LOSS-MAKING Irish carrier Aer Lingus yesterday took a step closer to the no-frills model of rival and onetime suitor Ryanair with the extension of extra charging under a plan to boost revenue.
The former state airline drew a muted response from investors with its offer of basic ticketing plus top-up fees for meals, access to lounges and seat selection as it tries to revive passenger numbers in its battered home market. It said that in 2009 it made an operating loss and burnt through €400m (£348.7m) in gross cash but had a strong balance sheet with sufficient liquidity for investment needs in the short term and for lease repayments.

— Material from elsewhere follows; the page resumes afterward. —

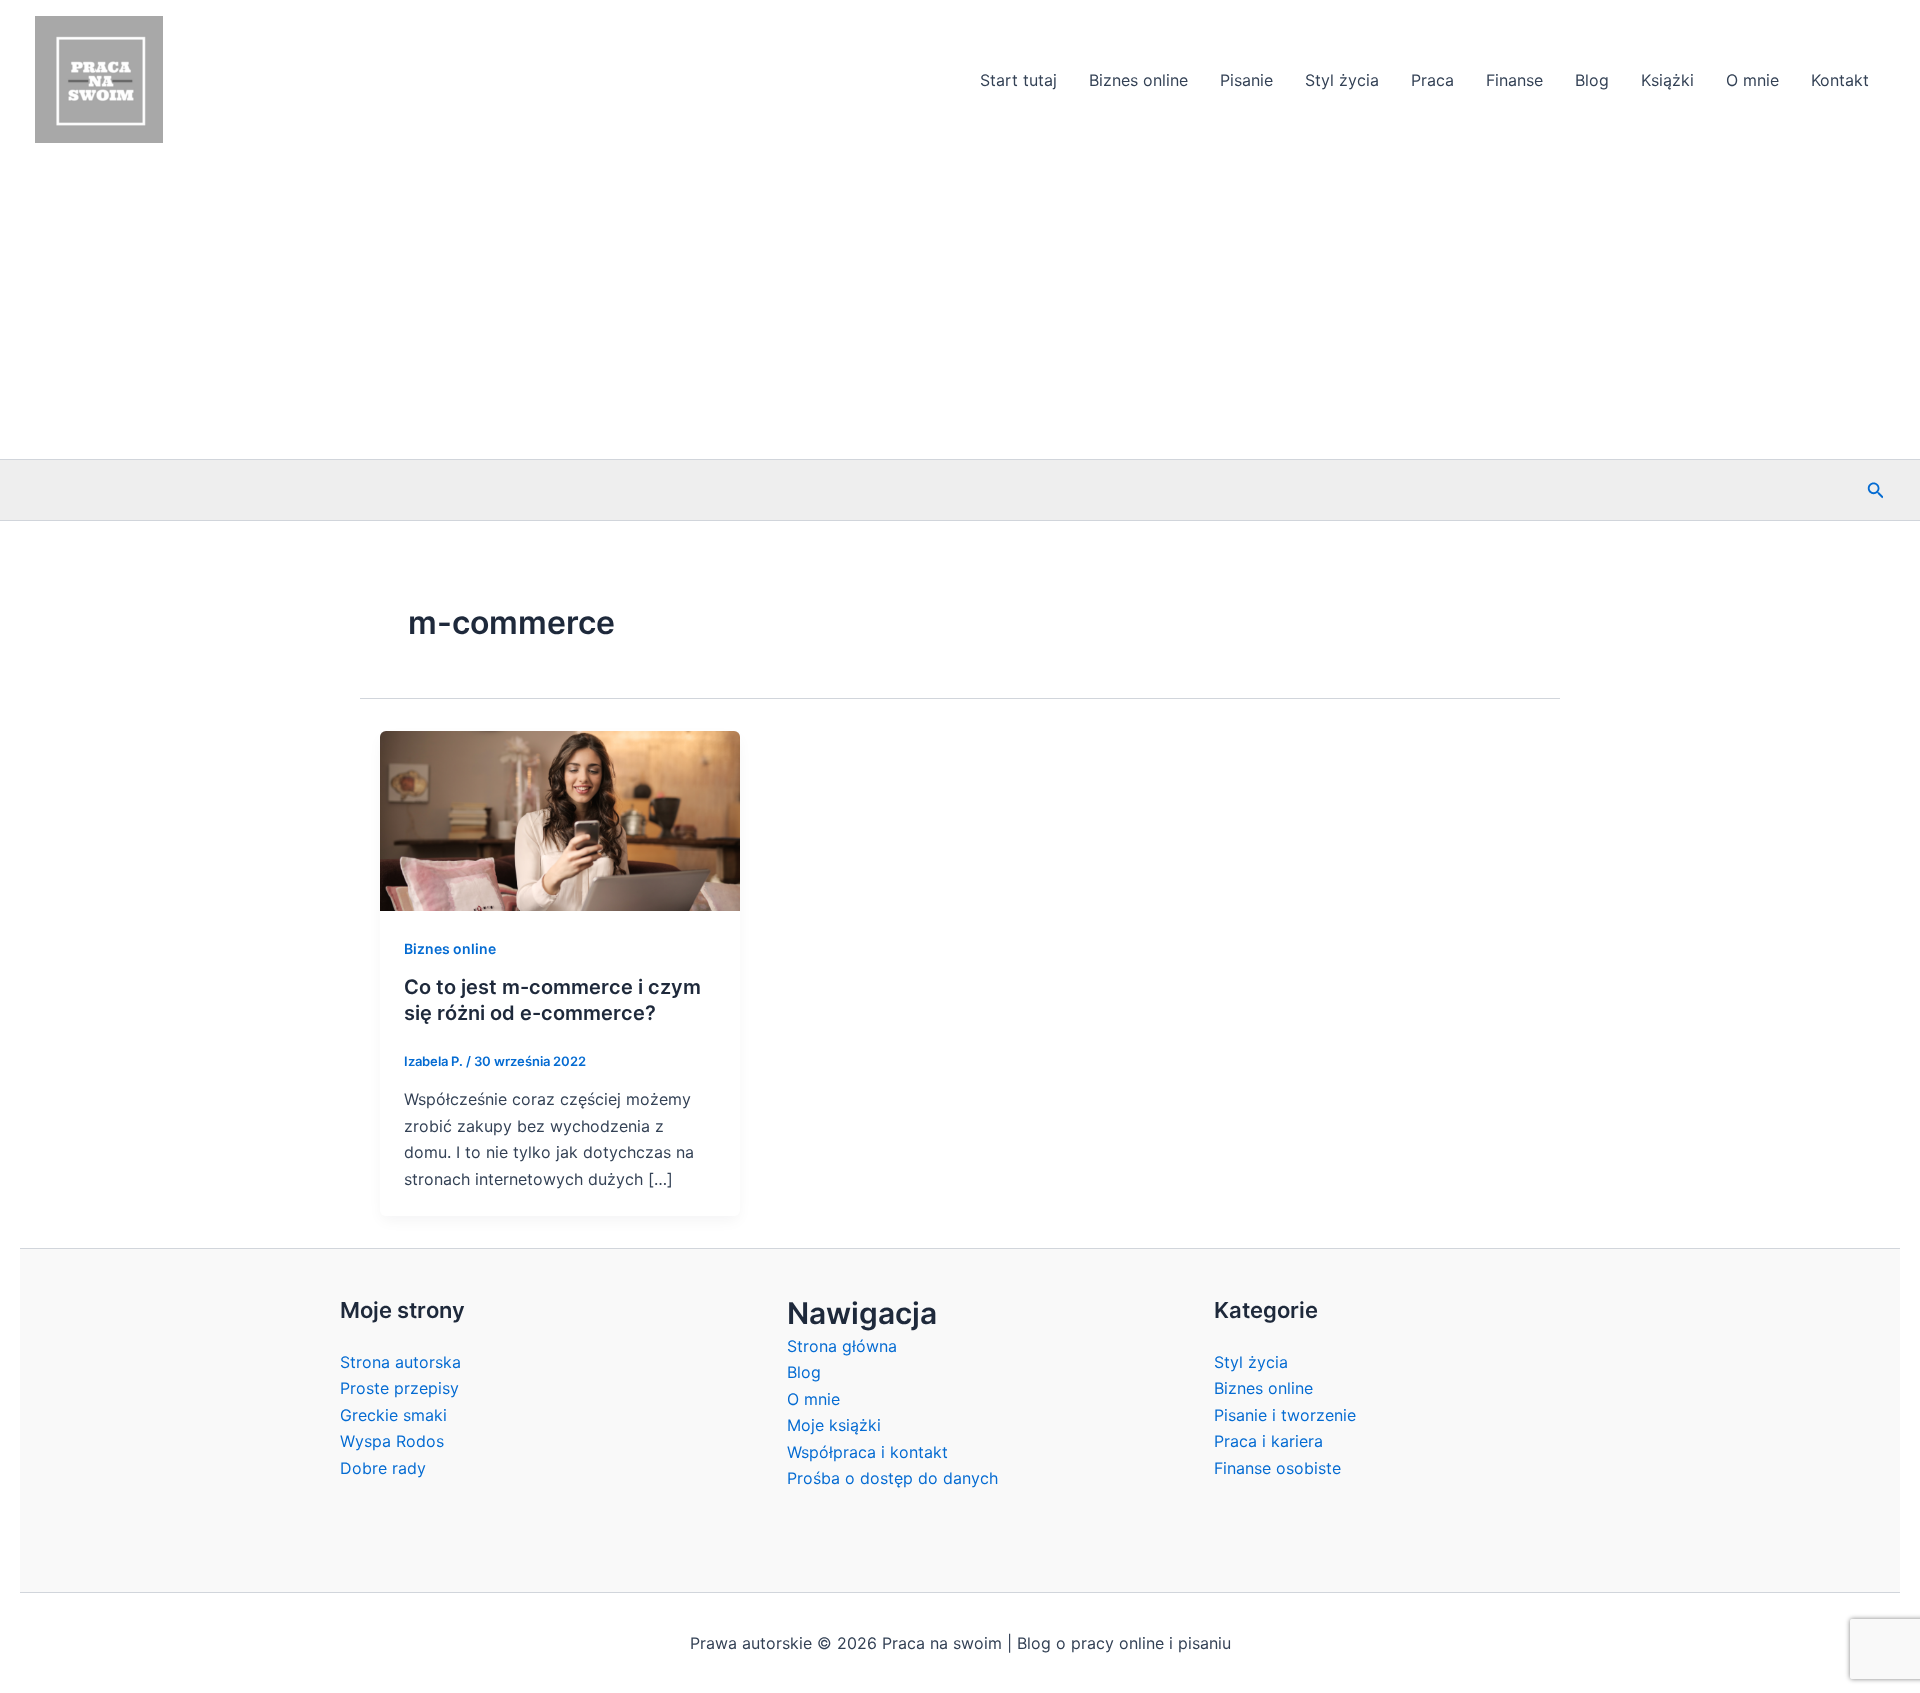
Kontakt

Ryanair, which has some of the industry’s lowest costs and carries more than six times as many passengers as Aer Lingus in which it has a 30 per cent stake, makes extra money on top of ticket sales by charging for meals and baggage and has even toyed with introducing a toilet fee.
But Aer Lingus chief executive Christopher Mueller, brought in last September to staunch the losses that threatened its independence, said a “pure low-cost model” was not sustainable and the airline would differentiate itself from Ryanair.
To enhance revenue, Aer Lingus said it would “unbundle” paid product options for passengers, offering low fares for the majority with additional premium “enhancements” on demand. Aer Lingus will still offer features such as reclining seats, adjustable window blinds and seatback pockets which Ryanair has abolished to cut costs to the last penny.
Mueller said the Irish market which -- unlike Ryanair -- Aer Lingus relies on for much of its revenue, was a “basket case” and would remain tough throughout this year.